- This topic has 2 replies, 3 voices, and was last updated January 12, 2022 by David L.
Rest API and C# – Authentication
The forum ‘Scripting and APIs’ is closed to new topics and replies.
Hello, I’m hoping to utilize an existing c# application to read some alert info from our on-prem Zerto installation. I see that you can pass authentication info using PowerShell, but I don’t see how to using the Rest API. Typically for Rest I’d use RestSharp.dll and Newtonsoft.Json.dll.
The returns are null which indicates to me that authentication is required, which I’m not sending because I’m not sure how to. Anyone doing this?

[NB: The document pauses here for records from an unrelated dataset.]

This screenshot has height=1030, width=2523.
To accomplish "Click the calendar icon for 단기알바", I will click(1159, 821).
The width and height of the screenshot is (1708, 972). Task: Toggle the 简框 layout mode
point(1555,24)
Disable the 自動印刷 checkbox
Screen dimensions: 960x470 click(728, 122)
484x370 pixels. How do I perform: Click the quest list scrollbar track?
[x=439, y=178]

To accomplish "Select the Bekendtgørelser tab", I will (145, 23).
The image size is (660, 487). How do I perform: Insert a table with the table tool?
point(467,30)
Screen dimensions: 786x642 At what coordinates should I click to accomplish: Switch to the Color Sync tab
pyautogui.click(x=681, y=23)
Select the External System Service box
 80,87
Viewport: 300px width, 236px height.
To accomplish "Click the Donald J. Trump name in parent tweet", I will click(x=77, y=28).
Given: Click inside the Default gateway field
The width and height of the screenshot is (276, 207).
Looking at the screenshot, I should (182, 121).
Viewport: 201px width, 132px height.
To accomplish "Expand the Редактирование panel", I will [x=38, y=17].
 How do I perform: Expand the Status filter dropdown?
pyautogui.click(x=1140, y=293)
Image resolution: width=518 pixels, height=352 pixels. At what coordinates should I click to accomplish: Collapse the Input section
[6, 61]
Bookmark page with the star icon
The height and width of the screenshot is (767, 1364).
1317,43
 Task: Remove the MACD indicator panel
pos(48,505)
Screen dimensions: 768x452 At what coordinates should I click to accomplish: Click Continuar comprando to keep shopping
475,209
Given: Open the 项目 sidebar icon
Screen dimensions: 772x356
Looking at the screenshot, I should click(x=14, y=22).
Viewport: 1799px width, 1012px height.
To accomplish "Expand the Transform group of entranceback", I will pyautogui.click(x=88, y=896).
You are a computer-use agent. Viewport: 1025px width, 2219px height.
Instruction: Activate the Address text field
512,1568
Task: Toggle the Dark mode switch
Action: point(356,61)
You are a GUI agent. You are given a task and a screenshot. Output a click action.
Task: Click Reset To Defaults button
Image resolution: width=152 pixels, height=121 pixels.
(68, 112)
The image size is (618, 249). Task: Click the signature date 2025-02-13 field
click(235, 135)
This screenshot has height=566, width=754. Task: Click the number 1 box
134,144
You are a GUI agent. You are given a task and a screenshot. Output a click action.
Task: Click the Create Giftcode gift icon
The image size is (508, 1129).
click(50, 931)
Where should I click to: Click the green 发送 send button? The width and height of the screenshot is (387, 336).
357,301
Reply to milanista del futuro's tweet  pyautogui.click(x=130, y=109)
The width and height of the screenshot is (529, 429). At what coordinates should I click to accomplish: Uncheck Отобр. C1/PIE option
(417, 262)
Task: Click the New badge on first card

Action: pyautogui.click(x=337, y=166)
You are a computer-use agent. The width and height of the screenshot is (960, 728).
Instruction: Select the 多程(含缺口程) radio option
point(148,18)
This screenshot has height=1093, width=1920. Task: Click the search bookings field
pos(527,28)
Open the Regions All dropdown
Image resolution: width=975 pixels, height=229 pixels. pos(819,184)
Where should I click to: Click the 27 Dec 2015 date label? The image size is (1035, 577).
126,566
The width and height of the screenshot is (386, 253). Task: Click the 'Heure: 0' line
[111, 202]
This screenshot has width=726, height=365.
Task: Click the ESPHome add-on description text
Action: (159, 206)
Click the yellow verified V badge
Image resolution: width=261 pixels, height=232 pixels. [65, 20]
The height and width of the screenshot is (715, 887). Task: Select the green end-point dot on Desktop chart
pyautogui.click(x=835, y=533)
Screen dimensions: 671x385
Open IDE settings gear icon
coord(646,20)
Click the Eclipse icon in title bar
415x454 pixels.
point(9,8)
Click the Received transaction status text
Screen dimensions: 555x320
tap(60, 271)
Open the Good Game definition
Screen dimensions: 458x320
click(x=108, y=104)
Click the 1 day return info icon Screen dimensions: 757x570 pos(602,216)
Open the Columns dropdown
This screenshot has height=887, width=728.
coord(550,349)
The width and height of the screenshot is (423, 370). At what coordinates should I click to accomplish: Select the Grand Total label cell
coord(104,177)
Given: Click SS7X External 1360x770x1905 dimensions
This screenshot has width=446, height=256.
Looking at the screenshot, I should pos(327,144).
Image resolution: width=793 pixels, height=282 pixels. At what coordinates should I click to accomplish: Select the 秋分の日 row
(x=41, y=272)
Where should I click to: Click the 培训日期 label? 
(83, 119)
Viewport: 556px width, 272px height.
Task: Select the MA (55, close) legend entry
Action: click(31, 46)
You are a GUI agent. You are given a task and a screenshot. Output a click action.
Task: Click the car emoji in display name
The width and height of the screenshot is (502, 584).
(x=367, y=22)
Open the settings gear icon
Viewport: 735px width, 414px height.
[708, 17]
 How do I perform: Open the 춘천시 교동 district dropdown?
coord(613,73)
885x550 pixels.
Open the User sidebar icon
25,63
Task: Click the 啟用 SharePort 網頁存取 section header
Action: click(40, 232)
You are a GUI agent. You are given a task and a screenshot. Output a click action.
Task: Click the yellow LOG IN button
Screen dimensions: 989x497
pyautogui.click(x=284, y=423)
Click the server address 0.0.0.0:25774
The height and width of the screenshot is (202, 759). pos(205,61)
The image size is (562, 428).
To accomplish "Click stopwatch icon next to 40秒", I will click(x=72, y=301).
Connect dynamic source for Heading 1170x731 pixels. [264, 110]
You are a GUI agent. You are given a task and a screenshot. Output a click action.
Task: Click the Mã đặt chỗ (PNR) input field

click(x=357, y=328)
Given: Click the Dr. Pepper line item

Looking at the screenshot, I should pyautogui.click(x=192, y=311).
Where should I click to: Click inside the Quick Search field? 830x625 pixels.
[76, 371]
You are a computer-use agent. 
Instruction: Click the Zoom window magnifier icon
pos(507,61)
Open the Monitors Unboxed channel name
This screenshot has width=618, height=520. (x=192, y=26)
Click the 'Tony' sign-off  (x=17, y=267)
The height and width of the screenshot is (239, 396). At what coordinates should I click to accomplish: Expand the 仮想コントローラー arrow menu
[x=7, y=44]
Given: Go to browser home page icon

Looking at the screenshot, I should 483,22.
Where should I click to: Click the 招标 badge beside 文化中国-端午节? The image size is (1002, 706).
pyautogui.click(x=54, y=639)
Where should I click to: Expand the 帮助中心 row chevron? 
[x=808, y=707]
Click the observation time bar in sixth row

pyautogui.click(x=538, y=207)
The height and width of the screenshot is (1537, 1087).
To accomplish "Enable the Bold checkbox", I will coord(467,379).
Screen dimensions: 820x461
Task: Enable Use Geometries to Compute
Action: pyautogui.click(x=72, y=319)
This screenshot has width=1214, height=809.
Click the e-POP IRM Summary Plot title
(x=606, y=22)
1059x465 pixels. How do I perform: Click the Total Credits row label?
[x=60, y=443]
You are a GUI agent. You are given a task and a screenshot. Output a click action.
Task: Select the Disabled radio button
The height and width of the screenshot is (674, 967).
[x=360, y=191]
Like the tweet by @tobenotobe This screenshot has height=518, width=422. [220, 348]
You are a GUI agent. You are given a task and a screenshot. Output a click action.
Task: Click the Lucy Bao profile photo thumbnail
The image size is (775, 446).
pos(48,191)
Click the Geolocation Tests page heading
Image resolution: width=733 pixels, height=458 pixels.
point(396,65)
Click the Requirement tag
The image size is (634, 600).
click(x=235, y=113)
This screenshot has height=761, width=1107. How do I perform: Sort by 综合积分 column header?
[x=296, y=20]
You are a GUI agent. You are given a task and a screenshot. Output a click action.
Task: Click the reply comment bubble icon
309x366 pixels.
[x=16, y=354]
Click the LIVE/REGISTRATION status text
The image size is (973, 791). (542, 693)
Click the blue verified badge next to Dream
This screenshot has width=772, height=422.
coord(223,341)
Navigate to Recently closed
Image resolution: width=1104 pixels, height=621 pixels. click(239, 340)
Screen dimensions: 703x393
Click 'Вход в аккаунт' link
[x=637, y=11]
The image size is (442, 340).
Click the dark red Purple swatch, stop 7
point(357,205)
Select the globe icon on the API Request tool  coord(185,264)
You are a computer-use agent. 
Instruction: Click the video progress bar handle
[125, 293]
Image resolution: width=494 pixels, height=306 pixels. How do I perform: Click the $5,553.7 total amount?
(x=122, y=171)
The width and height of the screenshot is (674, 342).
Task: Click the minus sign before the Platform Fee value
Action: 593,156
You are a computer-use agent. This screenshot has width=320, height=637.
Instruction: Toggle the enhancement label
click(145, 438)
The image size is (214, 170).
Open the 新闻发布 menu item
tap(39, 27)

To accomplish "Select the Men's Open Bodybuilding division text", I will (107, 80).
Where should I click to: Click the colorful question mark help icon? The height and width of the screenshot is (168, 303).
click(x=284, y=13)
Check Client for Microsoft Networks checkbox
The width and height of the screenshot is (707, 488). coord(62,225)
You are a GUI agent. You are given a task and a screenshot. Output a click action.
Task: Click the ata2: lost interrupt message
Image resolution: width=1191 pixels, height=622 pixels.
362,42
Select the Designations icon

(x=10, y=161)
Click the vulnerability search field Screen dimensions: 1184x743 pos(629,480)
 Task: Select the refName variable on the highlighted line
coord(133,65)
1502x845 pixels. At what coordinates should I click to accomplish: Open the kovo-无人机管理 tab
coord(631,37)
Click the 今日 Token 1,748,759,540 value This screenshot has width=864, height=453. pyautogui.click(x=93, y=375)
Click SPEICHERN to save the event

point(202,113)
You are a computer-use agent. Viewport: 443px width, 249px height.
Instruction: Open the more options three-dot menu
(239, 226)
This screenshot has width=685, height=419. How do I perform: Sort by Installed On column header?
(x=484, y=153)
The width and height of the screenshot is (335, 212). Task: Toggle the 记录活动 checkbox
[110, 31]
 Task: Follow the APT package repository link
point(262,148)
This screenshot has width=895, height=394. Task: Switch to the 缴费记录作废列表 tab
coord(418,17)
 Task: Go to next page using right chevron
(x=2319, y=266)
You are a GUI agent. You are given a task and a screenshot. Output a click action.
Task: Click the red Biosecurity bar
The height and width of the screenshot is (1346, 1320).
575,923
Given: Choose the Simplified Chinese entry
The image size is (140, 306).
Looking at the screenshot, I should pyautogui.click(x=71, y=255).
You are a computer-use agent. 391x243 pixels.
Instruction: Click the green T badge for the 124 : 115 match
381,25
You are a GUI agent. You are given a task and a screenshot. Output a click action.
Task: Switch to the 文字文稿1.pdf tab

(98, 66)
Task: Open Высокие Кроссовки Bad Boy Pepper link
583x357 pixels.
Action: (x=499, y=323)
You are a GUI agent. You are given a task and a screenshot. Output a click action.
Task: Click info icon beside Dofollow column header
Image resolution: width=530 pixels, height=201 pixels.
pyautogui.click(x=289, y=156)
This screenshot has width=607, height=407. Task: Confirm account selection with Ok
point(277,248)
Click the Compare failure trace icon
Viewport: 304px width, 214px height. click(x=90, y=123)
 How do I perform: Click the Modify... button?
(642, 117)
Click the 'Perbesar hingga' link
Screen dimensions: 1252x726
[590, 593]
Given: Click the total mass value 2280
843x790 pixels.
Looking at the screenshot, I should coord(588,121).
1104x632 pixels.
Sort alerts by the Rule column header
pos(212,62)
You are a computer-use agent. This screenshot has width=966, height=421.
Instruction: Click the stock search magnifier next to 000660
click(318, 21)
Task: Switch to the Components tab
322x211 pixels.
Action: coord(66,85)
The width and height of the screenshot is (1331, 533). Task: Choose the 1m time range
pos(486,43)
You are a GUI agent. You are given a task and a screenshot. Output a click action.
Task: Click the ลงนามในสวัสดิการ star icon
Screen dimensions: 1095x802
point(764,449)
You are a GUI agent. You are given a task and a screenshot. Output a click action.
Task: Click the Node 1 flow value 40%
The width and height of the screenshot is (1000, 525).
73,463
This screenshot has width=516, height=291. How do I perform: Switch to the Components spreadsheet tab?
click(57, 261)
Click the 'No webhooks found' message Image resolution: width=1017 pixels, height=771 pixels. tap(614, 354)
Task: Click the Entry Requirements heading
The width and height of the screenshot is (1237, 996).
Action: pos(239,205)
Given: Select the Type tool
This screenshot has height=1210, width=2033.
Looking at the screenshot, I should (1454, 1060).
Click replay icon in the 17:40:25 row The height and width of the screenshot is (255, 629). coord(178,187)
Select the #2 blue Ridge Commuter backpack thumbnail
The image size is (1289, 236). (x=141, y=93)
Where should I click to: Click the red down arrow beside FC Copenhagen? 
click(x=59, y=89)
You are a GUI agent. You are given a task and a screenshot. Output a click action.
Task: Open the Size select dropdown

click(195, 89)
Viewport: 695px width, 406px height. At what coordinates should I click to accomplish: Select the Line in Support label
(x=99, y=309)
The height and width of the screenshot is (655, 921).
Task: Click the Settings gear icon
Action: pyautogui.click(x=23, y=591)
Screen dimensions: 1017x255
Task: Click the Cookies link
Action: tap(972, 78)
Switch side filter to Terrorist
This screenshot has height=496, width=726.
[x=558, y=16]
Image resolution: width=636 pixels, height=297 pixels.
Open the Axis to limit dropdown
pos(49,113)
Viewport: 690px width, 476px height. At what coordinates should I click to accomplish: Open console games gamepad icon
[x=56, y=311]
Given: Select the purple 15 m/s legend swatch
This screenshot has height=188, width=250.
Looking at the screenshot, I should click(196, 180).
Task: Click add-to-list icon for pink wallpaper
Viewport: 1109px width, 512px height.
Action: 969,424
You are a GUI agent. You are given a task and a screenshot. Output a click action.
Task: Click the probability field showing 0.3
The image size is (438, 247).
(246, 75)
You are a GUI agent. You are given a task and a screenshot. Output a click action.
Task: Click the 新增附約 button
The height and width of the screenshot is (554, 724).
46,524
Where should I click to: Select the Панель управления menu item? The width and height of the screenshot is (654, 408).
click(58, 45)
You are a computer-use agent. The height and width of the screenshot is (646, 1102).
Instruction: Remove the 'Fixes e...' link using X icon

Hoping not to have to use powershell to get this to work.
Thanks!
Joe
I would love to know the answer to this question as well.
Here’s one way to do it.
// Build authentication string
byte[] bytes = Encoding.UTF8.GetBytes($"{_options.Username}:{_options.Password}");
string authorizationString = Convert.ToBase64String(bytes);
// Add headers to the HTTP client
client.DefaultRequestHeaders.Authorization = new AuthenticationHeaderValue("Basic", authorizationString);
// Build HTTP message and send
string url = serviceLocation + "session/add";
HttpRequestMessage message = new HttpRequestMessage(HttpMethod.Post, url);
var sessionResponse = await client.SendAsync(message);
// Pull out the session ID from the response header
string zertoSession = sessionResponse.Headers.GetValues("x-zerto-session").FirstOrDefault();
Once you have that session ID, you add it as a header to the HttpClient object for subsequent requests:
client.DefaultRequestHeaders.Add("x-zerto-session", zertoSession);
The forum ‘Scripting and APIs’ is closed to new topics and replies.